Duane Darrin Mann (born 28 June 1965) is a former rugby league footballer who played in the 1980s and 1990s and coached in the 2000s. A Tonga and New Zealand international representative , he captained both sides. Mann played his club football for New Zealand sides Glenora, North Harbour, Auckland Warriors and Counties Manukau, as well as for English club, Warrington.

==Background==
Of Maori and Tongan descent, Mann was born in Auckland on 28 June 1965 into a family that already had a large presence in rugby league, with his father Don Mann representing New Zealand, his cousin Esau going on to play for Tonga, and his brother Don Jr., going on to work in administration at the New Zealand Warriors. He is also the cousin of fellow New Zealand and Tongan international, George.

==Playing career==
===1980s===
Mann attended Kelston Boys High School and played for the Glenora Bears from schoolboys right up to premier grade. When the Tonga national rugby league team was first formed to compete in the 1986 Pacific Cup he was selected to play in the side, making his international début.

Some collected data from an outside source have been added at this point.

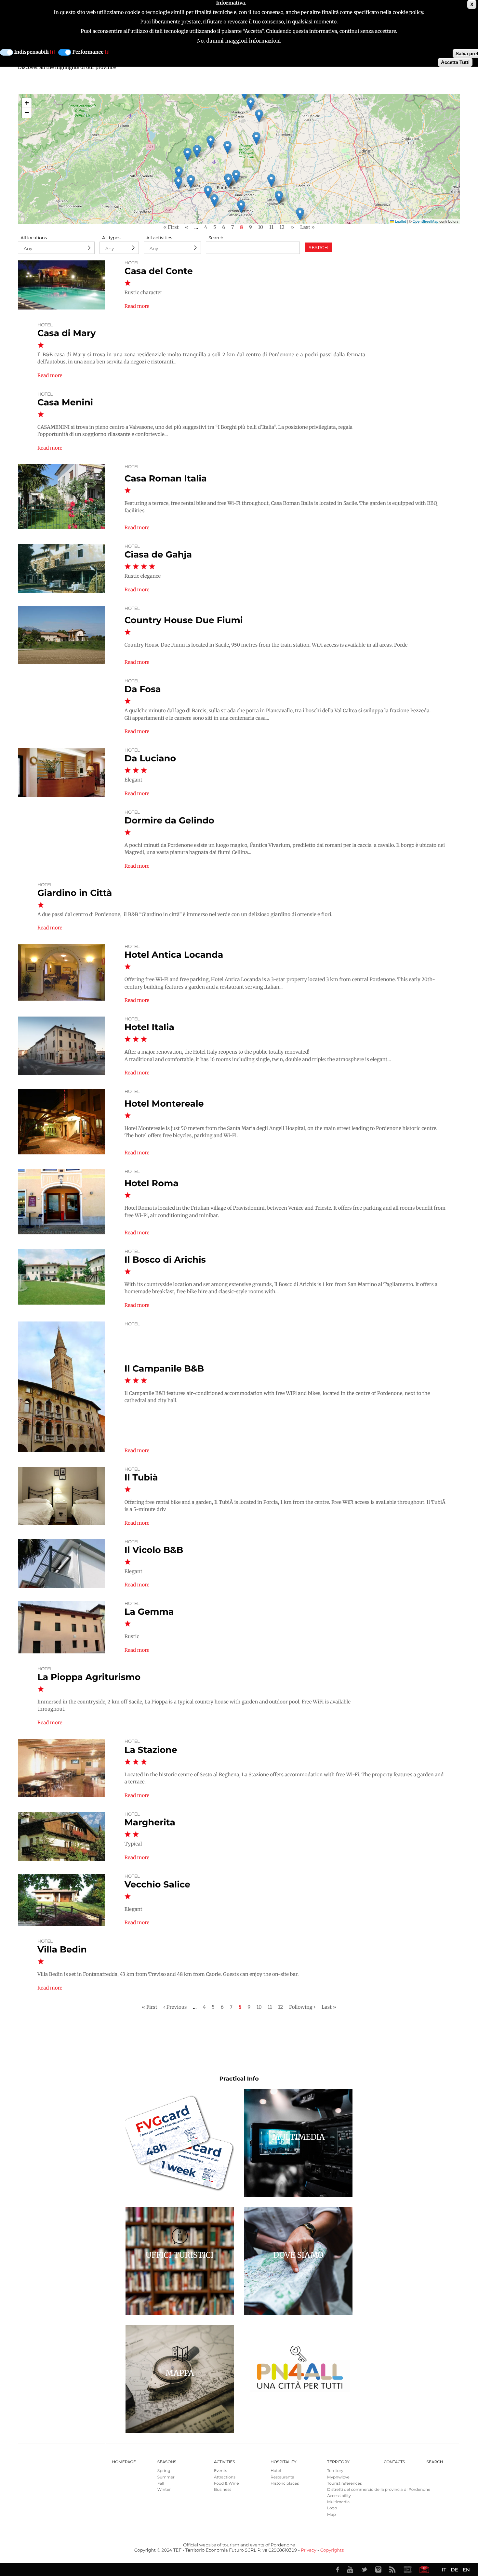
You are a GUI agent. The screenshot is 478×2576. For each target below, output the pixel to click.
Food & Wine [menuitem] (226, 2483)
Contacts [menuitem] (394, 2462)
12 (282, 227)
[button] (236, 176)
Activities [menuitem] (224, 2462)
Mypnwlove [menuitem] (338, 2477)
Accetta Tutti (455, 62)
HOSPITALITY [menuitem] (284, 2462)
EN (466, 2570)
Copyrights (332, 2550)
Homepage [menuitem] (124, 2462)
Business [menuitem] (222, 2489)
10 (260, 227)
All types (111, 238)
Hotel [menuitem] (276, 2470)
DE (454, 2570)
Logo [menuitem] (332, 2508)
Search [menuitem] (435, 2462)
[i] (52, 52)
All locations (33, 238)
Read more (137, 306)
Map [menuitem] (331, 2514)
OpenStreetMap (425, 221)
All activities (159, 238)
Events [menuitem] (220, 2470)
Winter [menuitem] (164, 2489)
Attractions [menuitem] (224, 2477)
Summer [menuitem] (166, 2477)
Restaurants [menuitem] (282, 2477)
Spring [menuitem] (163, 2470)
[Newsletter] (424, 2569)
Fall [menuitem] (160, 2483)
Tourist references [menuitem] (344, 2483)
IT (444, 2570)
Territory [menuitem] (338, 2462)
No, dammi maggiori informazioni (239, 41)
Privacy (308, 2550)
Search (215, 238)
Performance (88, 52)
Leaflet (400, 221)
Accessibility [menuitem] (339, 2495)
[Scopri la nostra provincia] (407, 2569)
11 (271, 227)
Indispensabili (31, 52)
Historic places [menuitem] (285, 2483)
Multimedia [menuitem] (338, 2502)
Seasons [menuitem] (167, 2462)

Mann made his début for the Auckland rugby league team in 1987 and played in their 30-14 win over Great Britain in 1988. He was also selected to represent Tonga at the 1988 Pacific Cup in Apia, Samoa. In 1989 Mann signed for the Warrington Wolves in the English Championship. During the 1989 Kangaroo tour of New Zealand he was selected to play for the Kiwis against Australia. From 1989 to 1993 Mann would play in 24 consecutive tests, including matches that formed part of the 1989–1992 World Cup.

===1990s===
Mann played for Warrington as a in their 14-36 defeat by Wigan in the 1990 Challenge Cup Final at Wembley Stadium, London on Saturday 28 April 1990, in front of a crowd of 77,729. During the 1990 Kangaroo tour of Great Britain and France he played for his club Warrington against Australia. Mann played in Warrington's 12-2 victory over Bradford Northern in the 1990–91 Regal Trophy Final at Headingley, Leeds on Saturday 12 January 1991.

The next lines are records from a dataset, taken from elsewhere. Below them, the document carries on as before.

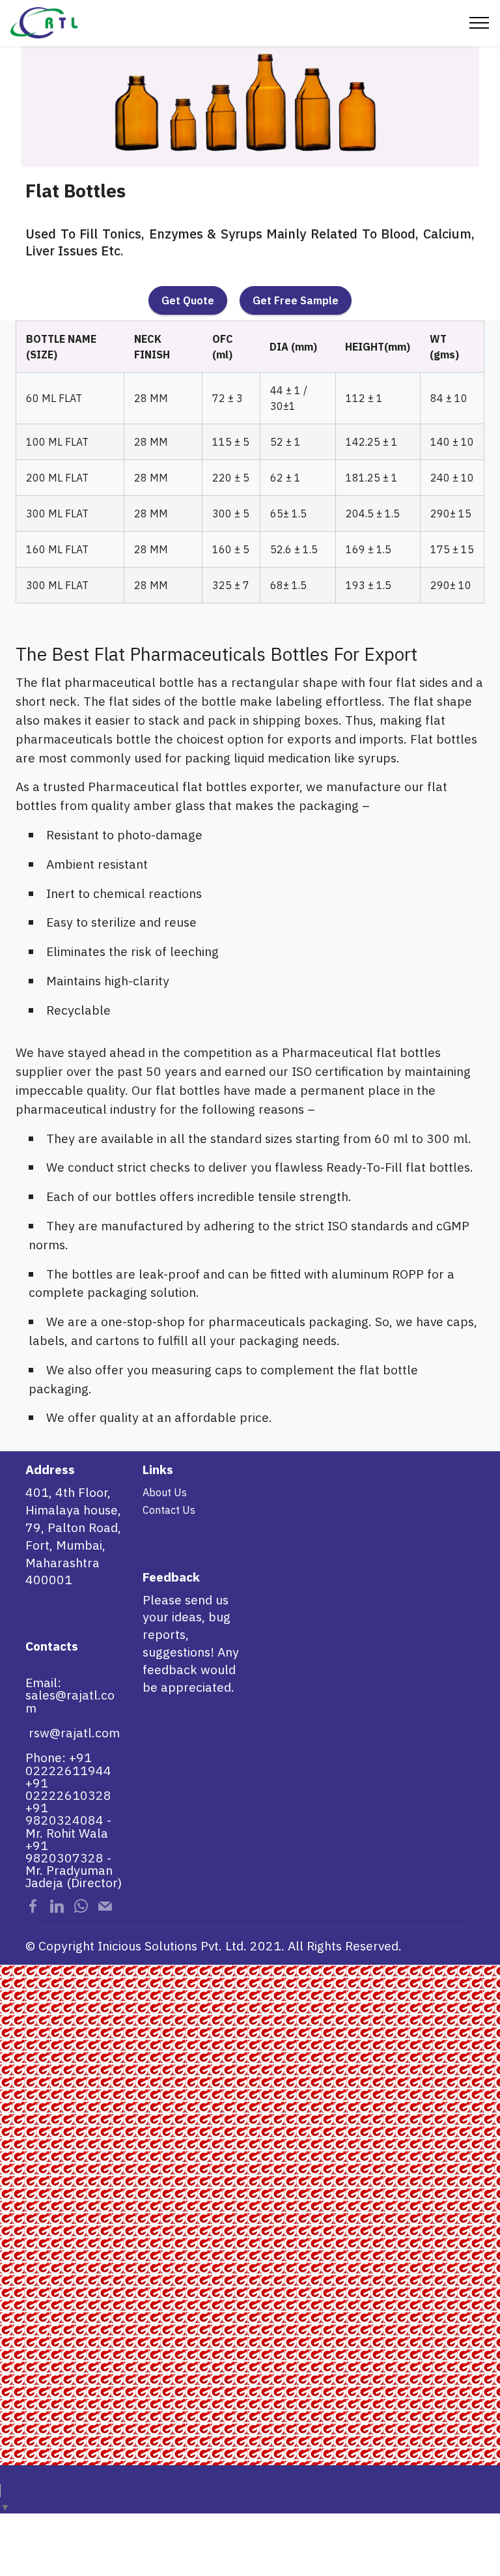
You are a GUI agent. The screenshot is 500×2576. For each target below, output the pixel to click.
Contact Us (169, 1509)
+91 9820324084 (64, 1813)
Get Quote (187, 300)
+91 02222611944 (68, 1763)
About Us (165, 1492)
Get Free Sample (296, 300)
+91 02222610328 (68, 1788)
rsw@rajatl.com (74, 1732)
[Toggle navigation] (479, 22)
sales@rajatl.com (70, 1700)
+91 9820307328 (64, 1851)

Mann played for three seasons in England before returning home to Auckland when his contract expired at the end of the 1992–93 season. He played a season for the North Harbour Sea Eagles who he captained to win the 1994 Lion Red Cup. In 1994 he was made captain of the New Zealand side. Mann was signed by the Auckland Warriors who were to enter the Australian Rugby League competition in 1995, and played in the club's inaugural match. That year he switched national allegiance back to Tonga whom he captained in both the 1995 and later the 2000 World Cup tournaments.

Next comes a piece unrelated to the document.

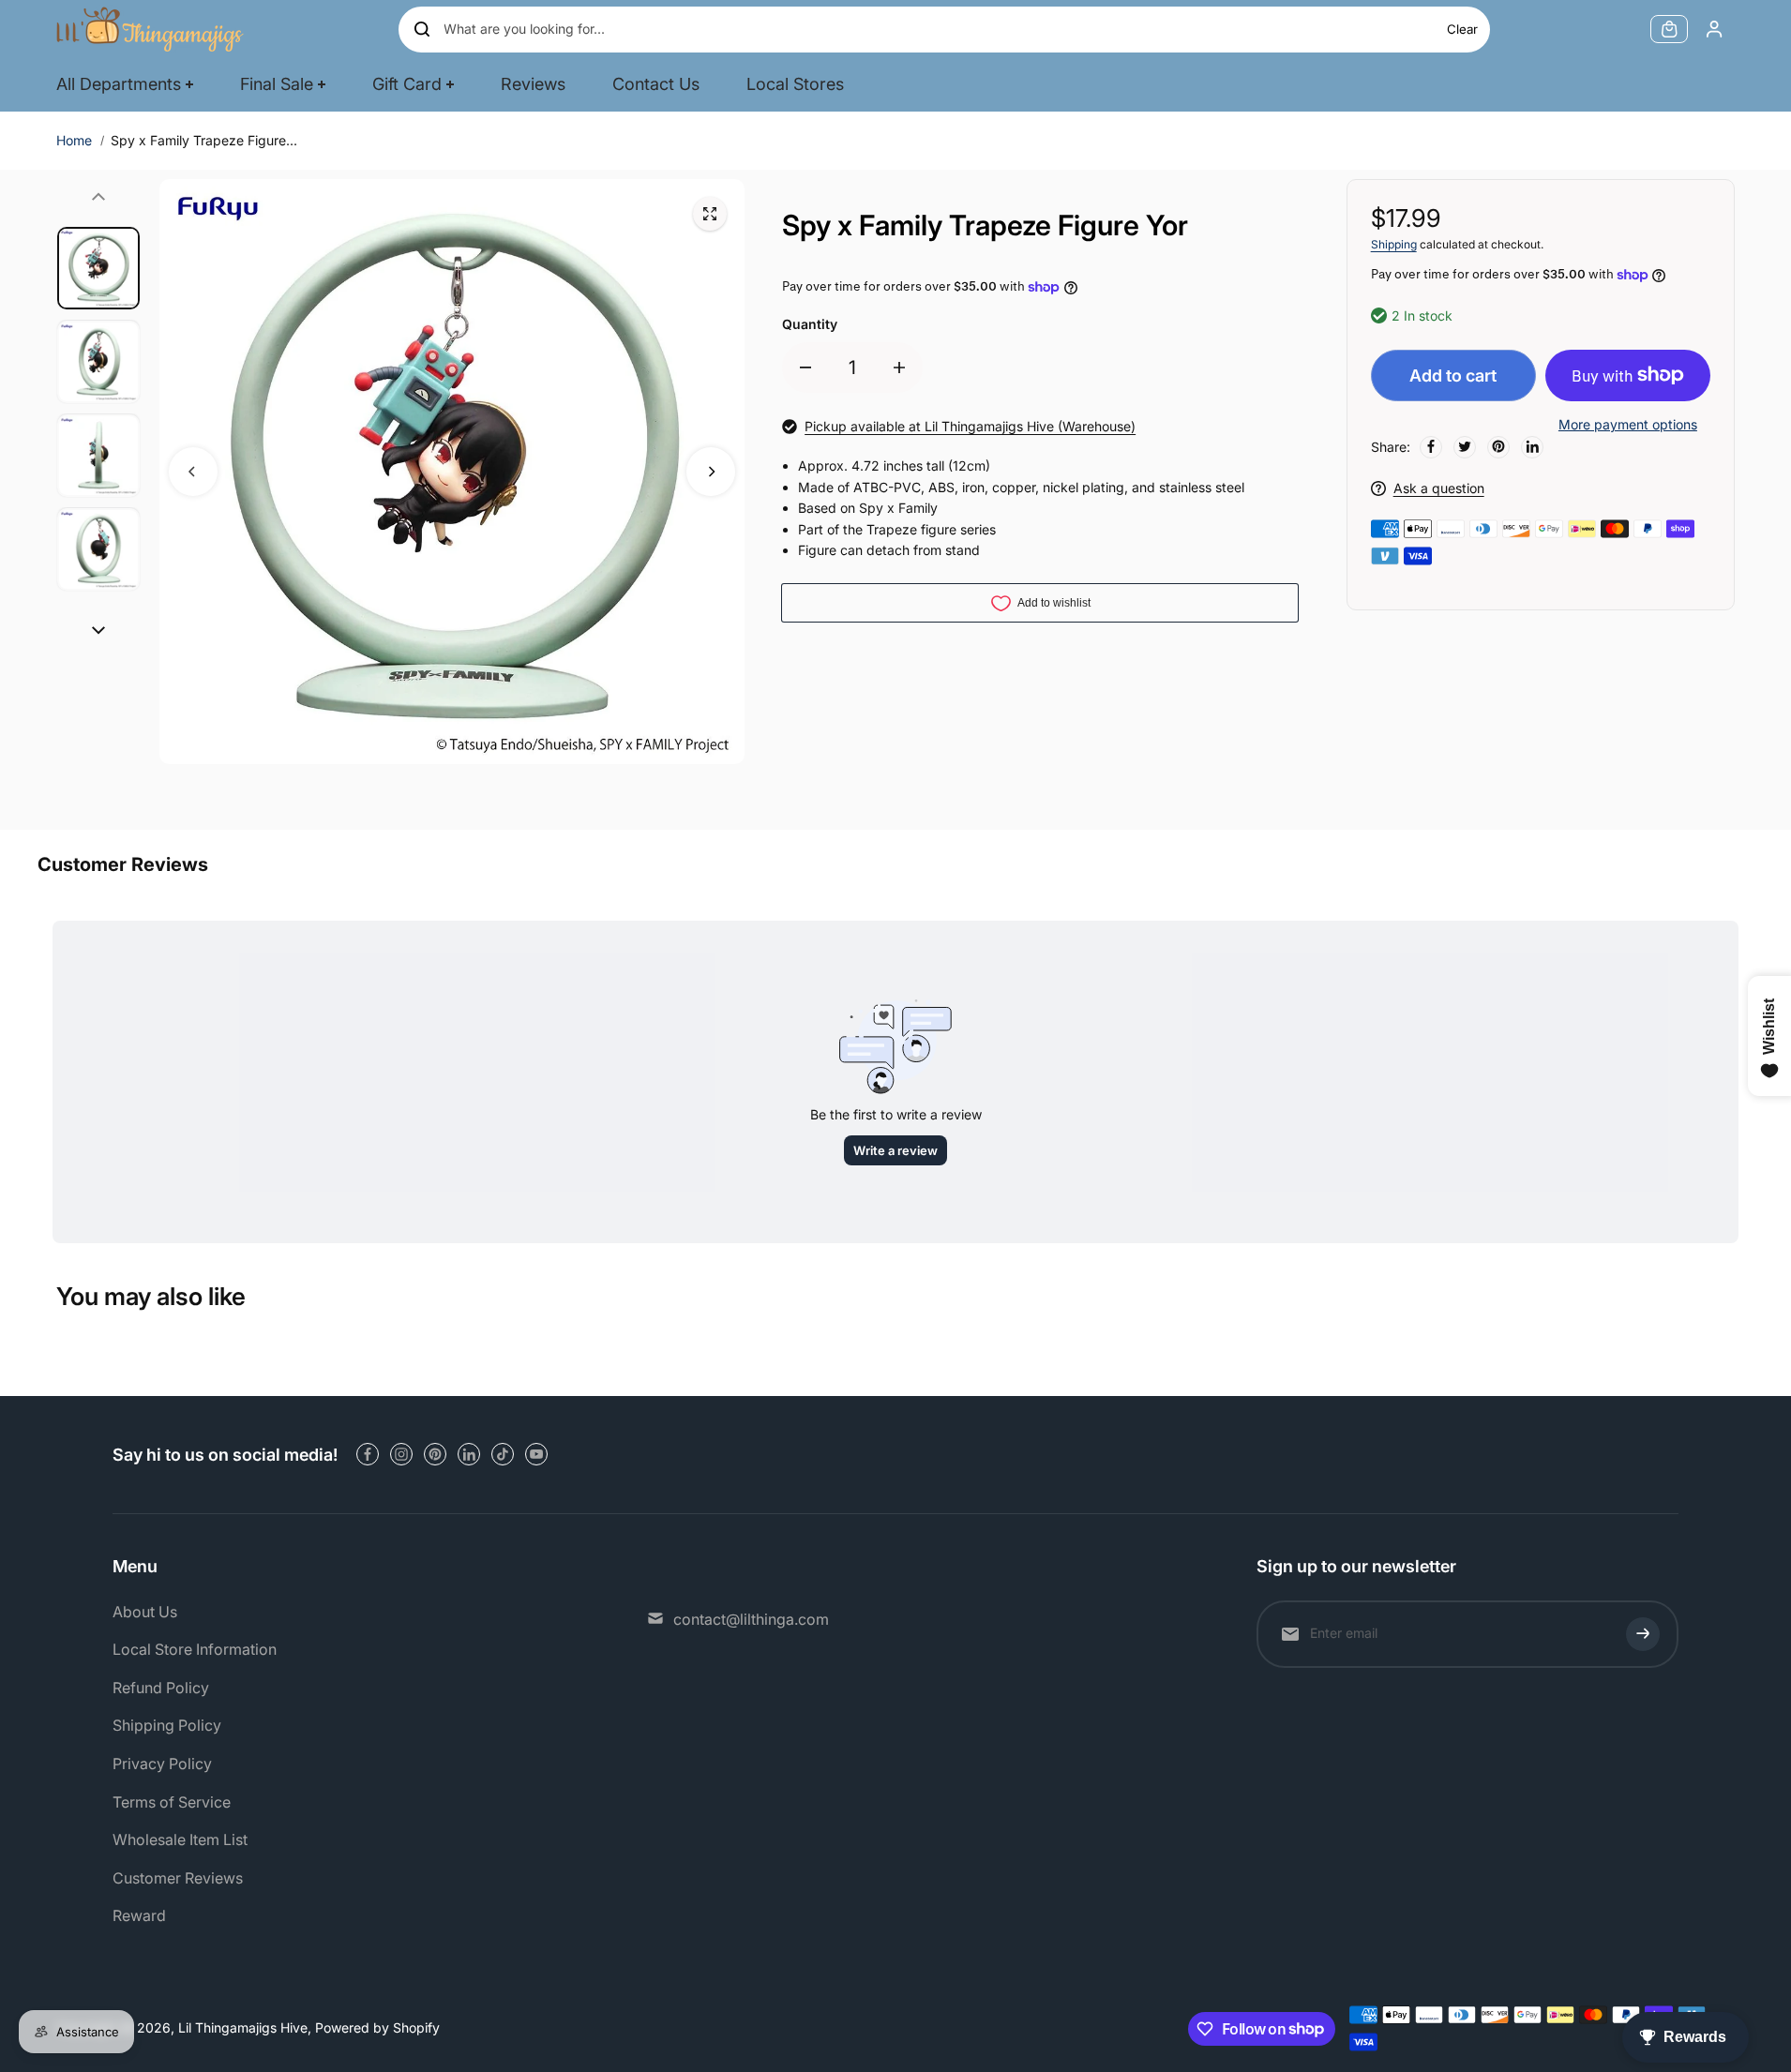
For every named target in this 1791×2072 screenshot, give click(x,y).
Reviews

Mann left the Warriors in 1996 and returned to win the Lion Red Cup, as captain of the Counties Manukau Heroes. He captained and won three successive Fox Memorial Championships with the Glenora Bears in the 1997, 1998 and 1999 Auckland Rugby League competition and again represented Auckland in the 1997 Super League Challenge Cup.

==Later life==
Mann was occasionally involved in coaching with the Tongan national side, and in 2006 he was co-coach of the team that won the Pacific Cup. Mann has worked in the sport and education sector for over 15 years and has also run his own retail business and corporate training. Mann also served for a time as the New Zealand Warriors Junior Development Coach. In 2008 and 2009 he was the head coach of the Glenora Bears in the Auckland Rugby League. He has also held positions as the coaching development manager with Regional Sports Trusts and the Greater Auckland Coaching Unit, and New Zealand Rugby League's high performance director. Mann was previously Business & Sport Director and also Old Boys Chairman at Kelston Boys High School and occasionally works as a commentator and presenter on Sky TV. In 2010 and 2011 he was the head coach of the Bay Roskill Vikings.

== Match Fit ==
In 2024, Mann was drafted in to make his debut on episode 2 of Match Fit: Union vs. League as a medical substitute for Henry Fa'afili, who pulled out before the bronco test due to atrial fibrillation. He gained clearance to substitute when he metabolic age came out -11 against his biological age and finished at 6:37 on his initial bronco test. He improved to 6:20 on the final test. He also made it to a perfect -15 metabolic age at the end of the 15 weeks.